Für den FC Luzern ist die «Zone 5», in dem auch die Fanarbeit einquartiert ist, von grossem Wert: «Das Lokal ist eine wichtige Anlaufstelle für die Fanorganisationen und als Treffpunkt für die Fans sehr wertvoll», sagt FCL-Mediensprecher René Baumann. Beim FCL sei man der Hoffnung, dass die Gespräche einen positiven Verlauf nehmen und das Lokal geöffnet bleiben kann. «Eine ersatzlose Schliessung wäre ein grosser Rückschritt für die Zusammenarbeit mit den Fans», sagt Baumann.

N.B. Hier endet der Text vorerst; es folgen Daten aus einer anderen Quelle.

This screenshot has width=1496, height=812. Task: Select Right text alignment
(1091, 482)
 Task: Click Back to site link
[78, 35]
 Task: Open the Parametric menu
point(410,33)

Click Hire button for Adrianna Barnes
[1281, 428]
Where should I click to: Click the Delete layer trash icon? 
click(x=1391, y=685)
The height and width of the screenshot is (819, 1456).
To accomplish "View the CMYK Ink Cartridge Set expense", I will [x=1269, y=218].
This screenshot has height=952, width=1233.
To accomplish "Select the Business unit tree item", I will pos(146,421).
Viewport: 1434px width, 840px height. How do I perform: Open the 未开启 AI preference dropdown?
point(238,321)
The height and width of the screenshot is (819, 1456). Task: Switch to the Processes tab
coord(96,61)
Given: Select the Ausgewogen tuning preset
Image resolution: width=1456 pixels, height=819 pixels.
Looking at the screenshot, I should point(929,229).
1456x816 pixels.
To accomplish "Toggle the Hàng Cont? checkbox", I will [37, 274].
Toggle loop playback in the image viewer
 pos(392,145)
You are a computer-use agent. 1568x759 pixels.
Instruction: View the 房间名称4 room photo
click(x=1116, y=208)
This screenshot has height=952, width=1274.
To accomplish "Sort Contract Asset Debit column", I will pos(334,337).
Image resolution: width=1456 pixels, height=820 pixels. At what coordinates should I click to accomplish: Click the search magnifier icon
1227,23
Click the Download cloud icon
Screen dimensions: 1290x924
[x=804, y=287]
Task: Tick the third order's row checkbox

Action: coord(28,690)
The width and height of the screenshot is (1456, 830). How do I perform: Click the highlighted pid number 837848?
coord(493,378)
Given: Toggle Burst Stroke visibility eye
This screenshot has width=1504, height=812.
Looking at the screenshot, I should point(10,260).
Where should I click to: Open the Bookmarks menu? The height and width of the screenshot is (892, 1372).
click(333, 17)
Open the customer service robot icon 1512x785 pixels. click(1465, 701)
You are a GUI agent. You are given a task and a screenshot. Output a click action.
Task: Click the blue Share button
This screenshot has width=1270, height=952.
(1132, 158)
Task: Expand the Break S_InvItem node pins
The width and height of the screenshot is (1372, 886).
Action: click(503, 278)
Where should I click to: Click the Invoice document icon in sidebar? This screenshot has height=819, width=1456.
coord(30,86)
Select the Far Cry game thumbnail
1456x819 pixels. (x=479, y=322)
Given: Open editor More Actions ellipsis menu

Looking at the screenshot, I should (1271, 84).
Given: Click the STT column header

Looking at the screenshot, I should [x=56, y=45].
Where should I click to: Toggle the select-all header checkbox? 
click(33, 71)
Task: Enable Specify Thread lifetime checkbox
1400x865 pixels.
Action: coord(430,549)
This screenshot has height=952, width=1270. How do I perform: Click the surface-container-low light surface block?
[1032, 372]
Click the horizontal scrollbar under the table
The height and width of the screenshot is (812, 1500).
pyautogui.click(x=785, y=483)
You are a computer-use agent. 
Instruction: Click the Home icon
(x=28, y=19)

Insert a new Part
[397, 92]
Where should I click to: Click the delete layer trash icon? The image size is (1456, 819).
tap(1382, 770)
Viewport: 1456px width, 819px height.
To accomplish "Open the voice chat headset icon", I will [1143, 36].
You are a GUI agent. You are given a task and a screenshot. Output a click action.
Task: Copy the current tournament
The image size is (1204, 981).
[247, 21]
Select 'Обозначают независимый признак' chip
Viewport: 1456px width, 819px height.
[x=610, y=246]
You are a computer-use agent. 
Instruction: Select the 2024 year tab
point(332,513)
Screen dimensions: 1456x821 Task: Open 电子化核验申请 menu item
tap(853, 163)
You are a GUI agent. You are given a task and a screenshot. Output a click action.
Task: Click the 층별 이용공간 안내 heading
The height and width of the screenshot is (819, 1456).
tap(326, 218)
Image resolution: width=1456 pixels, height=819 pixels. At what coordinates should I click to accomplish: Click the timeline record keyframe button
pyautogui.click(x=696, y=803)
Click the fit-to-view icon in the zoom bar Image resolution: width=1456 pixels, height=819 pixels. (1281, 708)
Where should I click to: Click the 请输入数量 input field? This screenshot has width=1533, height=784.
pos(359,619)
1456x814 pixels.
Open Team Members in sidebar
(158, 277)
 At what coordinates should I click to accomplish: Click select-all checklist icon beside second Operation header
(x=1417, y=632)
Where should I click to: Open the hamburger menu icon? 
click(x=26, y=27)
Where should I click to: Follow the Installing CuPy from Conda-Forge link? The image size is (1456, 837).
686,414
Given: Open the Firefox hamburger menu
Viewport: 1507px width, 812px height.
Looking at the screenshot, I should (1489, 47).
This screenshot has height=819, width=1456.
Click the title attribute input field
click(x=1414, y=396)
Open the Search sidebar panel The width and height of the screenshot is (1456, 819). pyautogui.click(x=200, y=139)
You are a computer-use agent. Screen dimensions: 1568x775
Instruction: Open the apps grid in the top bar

Ohne ein Lokal sei es für die Fanorganisationen nicht mehr möglich, sich im selben Mass wie heute auf die Fussballspiele vorzubereiten: «Die Fans sind untereinander sehr gut organisiert. All die schönen Choreos und Aktionen benötigen viel Vorbereitung. Dies kann tagelang dauern», so Baumann. Dafür sei ein entsprechendes Lokal zwingend nötig. Zudem werden im Fanlokal auch Tickets für die Heim- und Auswärtsspiele des FCL verkauft.

Standort problematisch

Der Standort am Bundesplatz ist indes nicht unbestritten. Die VBL muss bei Heimspielen die Gästefans via Bundesplatz auf die Allmend fahren. Nachdem es im August zu Zusammenstössen zwischen FCL- und FCZ-Anhängern kam, sagte Polizeikommandant Adi Achermann: «Die jetzige Lage des Fanlokals ist aus polizeilicher Sicht nicht optimal.» Und Stadtrat Adrian Borgula sagte damals zur «Neuen LZ», Stadt und Kanton hätten vor zwei Jahren nach einem Ersatzstandort gesucht, jedoch ohne Erfolg. Eine ersatzlose Streichung des Fanlokals schloss er kategorisch aus.

Momentan sieht die Stadt Luzern keinen Handlungsbedarf: «Wir warten die Verhandlungen zwischen dem Verein und dem Vermieter ab», sagt der Sicherheitsbeauftragte Maurice Illi. Bis dahin wolle man keine Massnahmen ergreifen.

FCL-Sprecher Baumann möchte sich nicht dazu äussern, wie es bei einer allfälligen Schliessung des Lokals weitergehen würde: «Wir wollen keine Szenarien ausbrüten, die schliesslich doch nicht eintreten. Wir hoffen in erster Linie, dass das Lokal geöffnet bleibt», sagt er.